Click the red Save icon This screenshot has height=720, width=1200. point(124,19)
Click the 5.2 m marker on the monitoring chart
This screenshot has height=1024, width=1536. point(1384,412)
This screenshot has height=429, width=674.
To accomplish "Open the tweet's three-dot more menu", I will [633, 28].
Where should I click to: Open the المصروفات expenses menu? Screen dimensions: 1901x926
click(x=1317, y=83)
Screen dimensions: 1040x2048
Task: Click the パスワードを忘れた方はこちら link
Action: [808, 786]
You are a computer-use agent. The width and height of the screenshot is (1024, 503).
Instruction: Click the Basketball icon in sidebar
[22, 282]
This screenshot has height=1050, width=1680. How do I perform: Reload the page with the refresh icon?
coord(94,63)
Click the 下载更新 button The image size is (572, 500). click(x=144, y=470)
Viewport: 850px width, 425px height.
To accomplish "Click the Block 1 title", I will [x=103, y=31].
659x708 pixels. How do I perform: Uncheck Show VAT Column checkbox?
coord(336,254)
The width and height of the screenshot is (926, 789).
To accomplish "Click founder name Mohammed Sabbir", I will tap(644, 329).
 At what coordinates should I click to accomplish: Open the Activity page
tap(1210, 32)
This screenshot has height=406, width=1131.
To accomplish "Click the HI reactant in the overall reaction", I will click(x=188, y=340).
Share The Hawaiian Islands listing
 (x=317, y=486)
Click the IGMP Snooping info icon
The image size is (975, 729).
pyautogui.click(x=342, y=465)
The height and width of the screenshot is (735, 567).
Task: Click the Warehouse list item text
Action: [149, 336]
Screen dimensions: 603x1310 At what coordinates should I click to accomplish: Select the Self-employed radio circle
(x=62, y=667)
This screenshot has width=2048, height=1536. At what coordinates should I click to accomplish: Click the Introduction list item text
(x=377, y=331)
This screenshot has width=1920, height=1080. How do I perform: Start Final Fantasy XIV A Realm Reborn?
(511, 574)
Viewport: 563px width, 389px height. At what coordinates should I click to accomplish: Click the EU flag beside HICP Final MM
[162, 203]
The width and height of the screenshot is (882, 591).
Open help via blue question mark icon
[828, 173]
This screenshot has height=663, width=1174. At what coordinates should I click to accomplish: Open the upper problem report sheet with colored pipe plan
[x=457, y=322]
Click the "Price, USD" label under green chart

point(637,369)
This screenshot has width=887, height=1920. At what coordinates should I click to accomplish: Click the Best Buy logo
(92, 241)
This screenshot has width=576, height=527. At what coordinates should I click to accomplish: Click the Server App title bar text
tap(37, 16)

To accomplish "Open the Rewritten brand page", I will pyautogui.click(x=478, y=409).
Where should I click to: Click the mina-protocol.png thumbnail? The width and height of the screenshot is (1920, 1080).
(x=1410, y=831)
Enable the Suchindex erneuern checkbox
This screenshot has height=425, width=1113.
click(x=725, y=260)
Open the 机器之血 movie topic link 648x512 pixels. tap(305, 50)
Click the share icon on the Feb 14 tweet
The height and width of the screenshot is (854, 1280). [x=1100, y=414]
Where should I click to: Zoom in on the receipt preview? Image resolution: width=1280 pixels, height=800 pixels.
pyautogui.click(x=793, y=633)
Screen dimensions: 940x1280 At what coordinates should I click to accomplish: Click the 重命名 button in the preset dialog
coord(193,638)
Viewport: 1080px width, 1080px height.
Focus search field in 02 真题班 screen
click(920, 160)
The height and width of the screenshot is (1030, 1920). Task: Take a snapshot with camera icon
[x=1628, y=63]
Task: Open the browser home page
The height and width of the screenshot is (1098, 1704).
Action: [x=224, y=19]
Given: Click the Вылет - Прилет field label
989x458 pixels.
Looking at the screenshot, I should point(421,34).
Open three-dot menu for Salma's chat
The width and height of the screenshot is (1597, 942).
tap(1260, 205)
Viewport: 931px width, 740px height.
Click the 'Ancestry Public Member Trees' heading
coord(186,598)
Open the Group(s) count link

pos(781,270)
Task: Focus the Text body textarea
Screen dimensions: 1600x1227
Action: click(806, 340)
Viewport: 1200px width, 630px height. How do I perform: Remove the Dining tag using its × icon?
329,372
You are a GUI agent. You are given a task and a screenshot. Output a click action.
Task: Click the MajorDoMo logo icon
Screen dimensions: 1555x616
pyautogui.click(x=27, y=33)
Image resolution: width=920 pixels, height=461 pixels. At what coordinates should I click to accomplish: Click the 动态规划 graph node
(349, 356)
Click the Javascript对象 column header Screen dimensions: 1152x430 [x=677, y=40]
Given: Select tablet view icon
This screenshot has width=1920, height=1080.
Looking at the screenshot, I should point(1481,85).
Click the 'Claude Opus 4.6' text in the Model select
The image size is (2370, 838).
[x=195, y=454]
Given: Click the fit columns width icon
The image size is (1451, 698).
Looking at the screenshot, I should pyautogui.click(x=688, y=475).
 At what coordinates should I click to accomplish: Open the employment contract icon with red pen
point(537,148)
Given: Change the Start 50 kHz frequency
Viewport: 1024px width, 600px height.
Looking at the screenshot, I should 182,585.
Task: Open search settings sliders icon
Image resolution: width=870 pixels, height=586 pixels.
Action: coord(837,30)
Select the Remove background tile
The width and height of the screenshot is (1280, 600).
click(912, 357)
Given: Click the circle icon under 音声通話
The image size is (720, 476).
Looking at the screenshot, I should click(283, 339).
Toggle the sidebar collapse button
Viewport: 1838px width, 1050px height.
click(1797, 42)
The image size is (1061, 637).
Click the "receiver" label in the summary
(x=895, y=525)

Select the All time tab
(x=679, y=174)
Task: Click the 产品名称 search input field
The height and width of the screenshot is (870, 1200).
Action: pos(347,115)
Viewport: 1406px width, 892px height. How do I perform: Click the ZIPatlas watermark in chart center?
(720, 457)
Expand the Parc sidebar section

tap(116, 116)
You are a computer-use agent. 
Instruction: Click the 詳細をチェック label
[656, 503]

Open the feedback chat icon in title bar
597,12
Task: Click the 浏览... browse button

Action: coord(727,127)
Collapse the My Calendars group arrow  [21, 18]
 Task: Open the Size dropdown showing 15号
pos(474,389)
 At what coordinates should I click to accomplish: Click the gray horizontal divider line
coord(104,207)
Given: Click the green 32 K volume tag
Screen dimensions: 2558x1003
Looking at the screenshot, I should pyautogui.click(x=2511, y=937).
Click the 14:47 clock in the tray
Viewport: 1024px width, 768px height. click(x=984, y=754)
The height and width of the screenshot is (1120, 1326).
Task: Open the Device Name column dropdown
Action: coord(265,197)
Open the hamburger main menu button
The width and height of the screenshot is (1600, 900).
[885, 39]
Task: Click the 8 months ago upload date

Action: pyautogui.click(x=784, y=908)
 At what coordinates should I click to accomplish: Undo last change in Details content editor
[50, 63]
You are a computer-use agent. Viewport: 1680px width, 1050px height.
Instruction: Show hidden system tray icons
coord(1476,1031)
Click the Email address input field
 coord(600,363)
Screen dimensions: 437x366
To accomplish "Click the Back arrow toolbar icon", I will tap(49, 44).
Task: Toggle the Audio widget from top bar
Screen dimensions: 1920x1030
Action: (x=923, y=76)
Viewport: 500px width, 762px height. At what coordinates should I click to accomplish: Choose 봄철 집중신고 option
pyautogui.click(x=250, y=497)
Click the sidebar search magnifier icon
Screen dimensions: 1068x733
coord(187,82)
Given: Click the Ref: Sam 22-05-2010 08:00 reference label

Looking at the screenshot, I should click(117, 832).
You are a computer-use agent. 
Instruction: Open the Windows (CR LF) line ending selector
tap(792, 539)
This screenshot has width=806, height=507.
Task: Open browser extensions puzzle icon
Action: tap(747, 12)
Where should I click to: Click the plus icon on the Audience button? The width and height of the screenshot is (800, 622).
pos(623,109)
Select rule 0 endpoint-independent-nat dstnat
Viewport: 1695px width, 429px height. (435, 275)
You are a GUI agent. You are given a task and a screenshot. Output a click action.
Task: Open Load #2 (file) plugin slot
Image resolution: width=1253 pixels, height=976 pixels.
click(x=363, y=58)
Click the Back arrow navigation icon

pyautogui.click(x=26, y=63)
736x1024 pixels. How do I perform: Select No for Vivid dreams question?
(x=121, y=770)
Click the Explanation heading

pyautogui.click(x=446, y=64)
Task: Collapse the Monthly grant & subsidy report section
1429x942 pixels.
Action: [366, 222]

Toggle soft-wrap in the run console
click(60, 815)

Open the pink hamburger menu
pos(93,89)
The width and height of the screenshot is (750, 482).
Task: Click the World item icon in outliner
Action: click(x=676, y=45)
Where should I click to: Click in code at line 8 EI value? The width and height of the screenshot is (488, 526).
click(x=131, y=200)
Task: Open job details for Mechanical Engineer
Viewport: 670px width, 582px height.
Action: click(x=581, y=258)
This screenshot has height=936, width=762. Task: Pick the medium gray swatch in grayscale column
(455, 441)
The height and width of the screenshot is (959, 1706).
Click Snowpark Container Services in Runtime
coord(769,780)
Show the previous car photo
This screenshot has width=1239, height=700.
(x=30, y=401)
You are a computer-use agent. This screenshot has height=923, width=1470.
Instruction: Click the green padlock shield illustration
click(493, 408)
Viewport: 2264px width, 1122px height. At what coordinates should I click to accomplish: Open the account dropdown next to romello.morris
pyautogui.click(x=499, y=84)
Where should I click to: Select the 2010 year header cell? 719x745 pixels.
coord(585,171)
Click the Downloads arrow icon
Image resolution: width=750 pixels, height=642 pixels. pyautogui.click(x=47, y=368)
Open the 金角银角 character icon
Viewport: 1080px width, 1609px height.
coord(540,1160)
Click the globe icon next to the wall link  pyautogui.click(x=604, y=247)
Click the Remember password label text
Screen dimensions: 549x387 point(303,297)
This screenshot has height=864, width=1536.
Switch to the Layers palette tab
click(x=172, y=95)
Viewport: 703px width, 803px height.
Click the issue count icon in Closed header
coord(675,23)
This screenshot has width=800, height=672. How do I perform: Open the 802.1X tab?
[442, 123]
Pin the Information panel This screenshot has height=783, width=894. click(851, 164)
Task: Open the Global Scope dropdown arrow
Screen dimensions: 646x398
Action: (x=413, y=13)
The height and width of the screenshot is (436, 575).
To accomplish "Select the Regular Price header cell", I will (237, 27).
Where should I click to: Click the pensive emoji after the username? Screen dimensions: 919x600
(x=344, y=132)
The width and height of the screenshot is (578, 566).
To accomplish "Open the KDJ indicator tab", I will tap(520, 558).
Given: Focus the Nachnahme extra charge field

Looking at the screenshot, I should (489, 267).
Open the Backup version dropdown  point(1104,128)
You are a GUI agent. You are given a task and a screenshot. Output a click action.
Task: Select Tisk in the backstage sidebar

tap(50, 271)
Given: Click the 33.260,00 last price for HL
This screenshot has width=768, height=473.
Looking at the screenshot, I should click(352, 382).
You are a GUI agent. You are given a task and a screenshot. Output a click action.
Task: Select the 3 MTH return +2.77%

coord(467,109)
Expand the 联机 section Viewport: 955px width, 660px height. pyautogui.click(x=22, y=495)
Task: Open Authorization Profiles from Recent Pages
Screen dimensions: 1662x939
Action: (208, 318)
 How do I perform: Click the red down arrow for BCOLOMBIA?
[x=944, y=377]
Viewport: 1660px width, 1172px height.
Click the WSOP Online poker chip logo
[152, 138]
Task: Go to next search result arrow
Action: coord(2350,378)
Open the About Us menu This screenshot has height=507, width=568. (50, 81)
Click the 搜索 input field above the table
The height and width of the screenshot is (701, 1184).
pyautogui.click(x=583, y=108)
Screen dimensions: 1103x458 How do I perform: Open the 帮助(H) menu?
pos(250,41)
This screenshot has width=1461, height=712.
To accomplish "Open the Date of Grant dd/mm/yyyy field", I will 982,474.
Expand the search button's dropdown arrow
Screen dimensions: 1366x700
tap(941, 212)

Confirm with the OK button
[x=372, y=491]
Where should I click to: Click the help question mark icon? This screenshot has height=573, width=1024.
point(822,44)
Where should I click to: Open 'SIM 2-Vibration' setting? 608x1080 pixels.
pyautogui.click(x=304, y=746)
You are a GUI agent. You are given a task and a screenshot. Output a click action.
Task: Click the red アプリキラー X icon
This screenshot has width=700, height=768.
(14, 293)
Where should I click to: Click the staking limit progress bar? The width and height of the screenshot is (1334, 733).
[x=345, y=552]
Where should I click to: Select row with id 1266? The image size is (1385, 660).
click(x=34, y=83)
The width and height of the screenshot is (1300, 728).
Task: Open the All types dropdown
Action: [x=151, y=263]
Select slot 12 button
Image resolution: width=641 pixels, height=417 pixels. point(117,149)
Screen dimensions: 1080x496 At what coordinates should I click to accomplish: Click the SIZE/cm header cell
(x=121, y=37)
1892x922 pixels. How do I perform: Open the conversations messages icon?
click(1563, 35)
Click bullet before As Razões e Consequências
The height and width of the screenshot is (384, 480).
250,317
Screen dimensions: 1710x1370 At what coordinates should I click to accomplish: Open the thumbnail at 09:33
==============================
In the listing above, find the line with "Viewport: 850px width, 425px height." and the line with "This screenshot has height=406, width=1131.", then print exactly those lines and every line between them.

Viewport: 850px width, 425px height.
To accomplish "Click the Block 1 title", I will [x=103, y=31].
659x708 pixels. How do I perform: Uncheck Show VAT Column checkbox?
coord(336,254)
The width and height of the screenshot is (926, 789).
To accomplish "Click founder name Mohammed Sabbir", I will tap(644, 329).
 At what coordinates should I click to accomplish: Open the Activity page
tap(1210, 32)
This screenshot has height=406, width=1131.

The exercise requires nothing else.